Where is there room for innovation activity in biofuels?
A recent study broke down the types of biofuels being patented into: biodiesel (199), ethanol and other alcohols (29), agricultural biotechnology (51), enzymes (16), and biomass (17).
Corporate entities own 57% of the patent documents; universities, 11%; and undesignated, 32%. Internationally, the five countries most active in biofuel innovation have been the U.S., Germany, Japan, Italy, and France. Within the U.S., the five states with the highest number of biofuel patent documents were, in order, Missouri, California, Iowa, Illinois, and Minnesota.
All three generations of biofuels share cost-effectiveness difficulties. The production of biomass feedstock is recognized as the most significant cost driver in biofuel production.
New ways of turning raw materials into useful fuels are the subject of research programs worldwide. In the case of second-generation biofuels, for example, the raw biomass must be pretreated prior to a fermentation step to deconstruct the lignocellulosic material into smaller molecules. Known pretreatment processes are expensive and leave large amounts of waste products. One approach to replace currently known pretreatment and fermentation processes is to genetically modify feedstock to contain enzymes that break down cellulose directly into ethanol.
Cost-effective methods of producing third-generation biofuels from algae have yet to be demonstrated. As mentioned above, the extraction of algal oil is difficult and expensive. In addition, currently known algal strains do not inherently possess sufficient oil to make them a worthwhile biofuel source. Research is being directed to engineering algal strains that contain larger proportions of oil, and also to designing more efficient extraction methods.
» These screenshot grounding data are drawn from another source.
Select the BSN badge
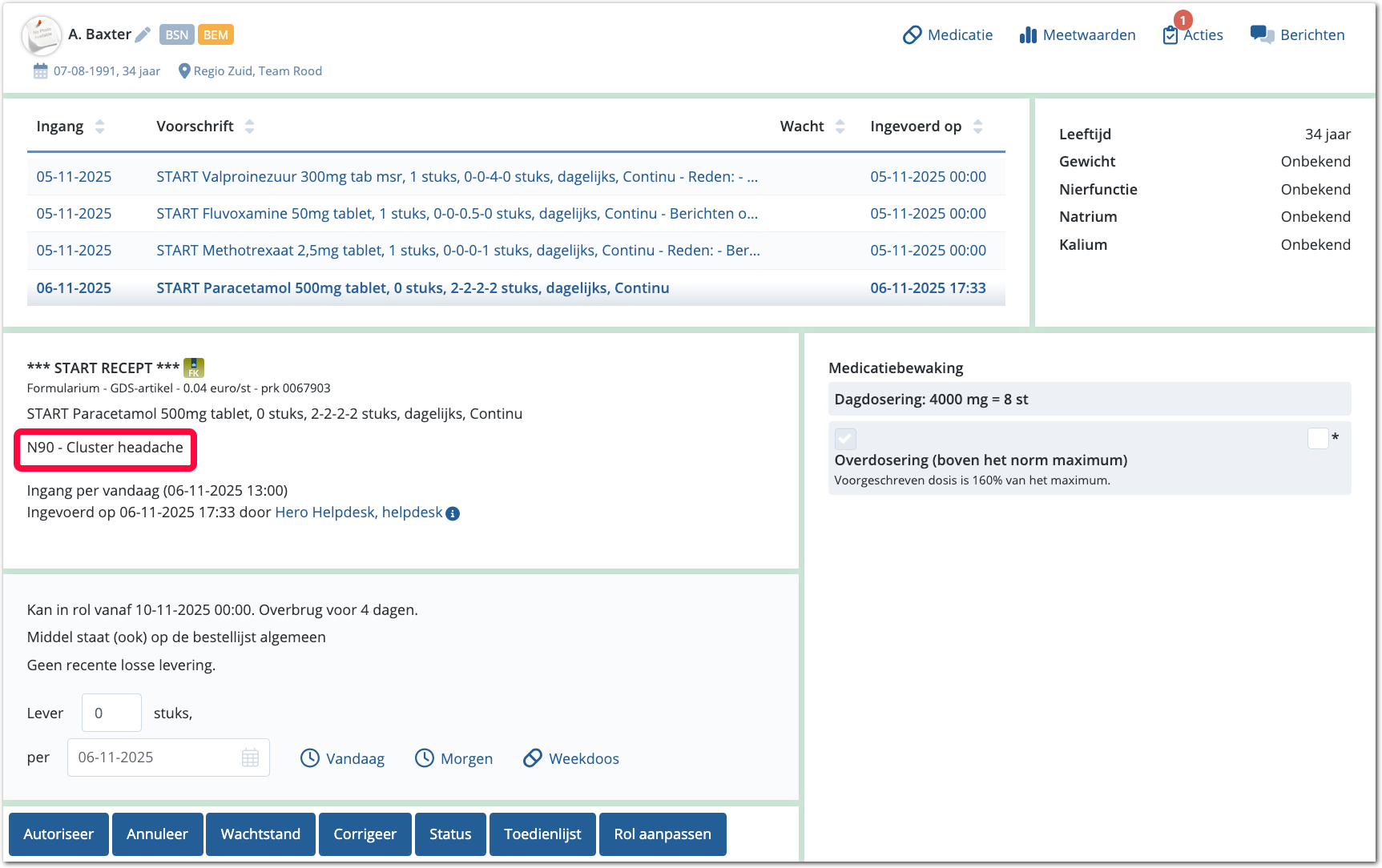This screenshot has height=868, width=1382. pyautogui.click(x=176, y=34)
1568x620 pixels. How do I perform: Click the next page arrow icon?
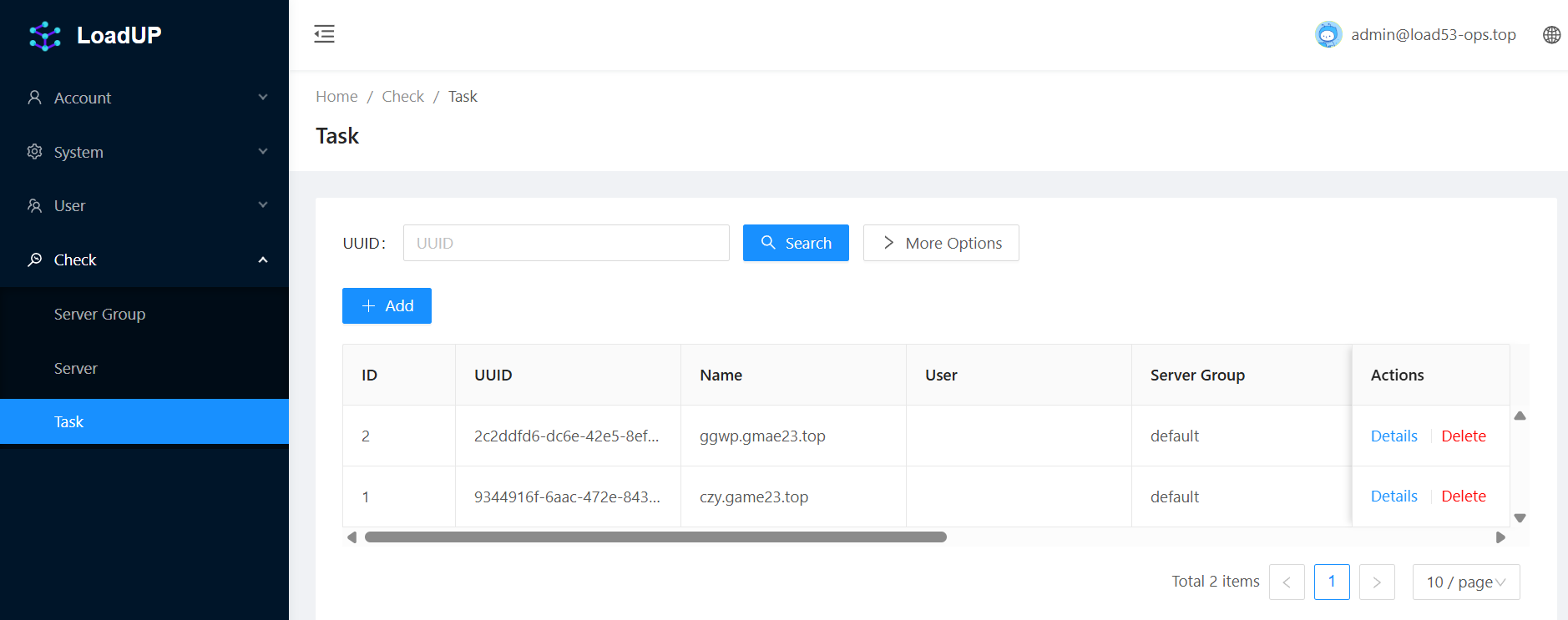coord(1377,582)
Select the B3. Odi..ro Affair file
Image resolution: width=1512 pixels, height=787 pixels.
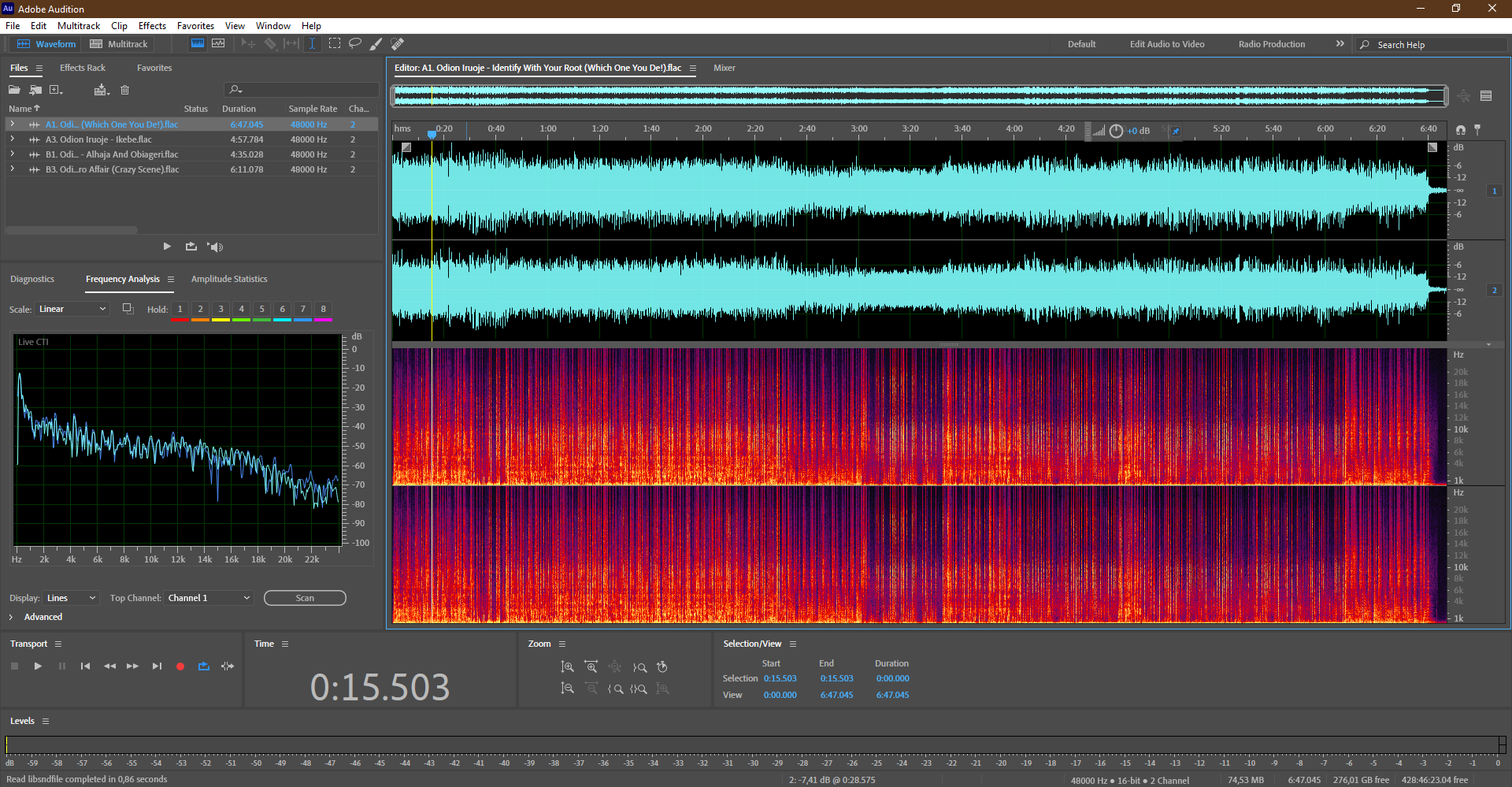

Another challenge is the production of a biofuel that is not entirely ethanol-based, as current vehicles can only use a gasoline mixture containing 10% ethanol without risking damage to engine components. Current efforts are focusing on methods of producing butanol and other fuels that are closer to gasoline or diesel in an effort to further reduce dependence upon fossil fuels.
The future of biofuels
Federal investment in the biofuels sector will be increasing, under a directive of the Obama administration to the USDA, with more that $1.1 billion being made available. Venture funding is also escalating both in the U.S. and internationally.
The injection of so much capital into an area typically causes research and development to explode. Those with strong patent portfolios will be poised to hold a significant strategic advantage over competitors in the coming decades. This is an exciting era of innovation, as borne out by the growth of activity in biofuels-related pending and issued patents.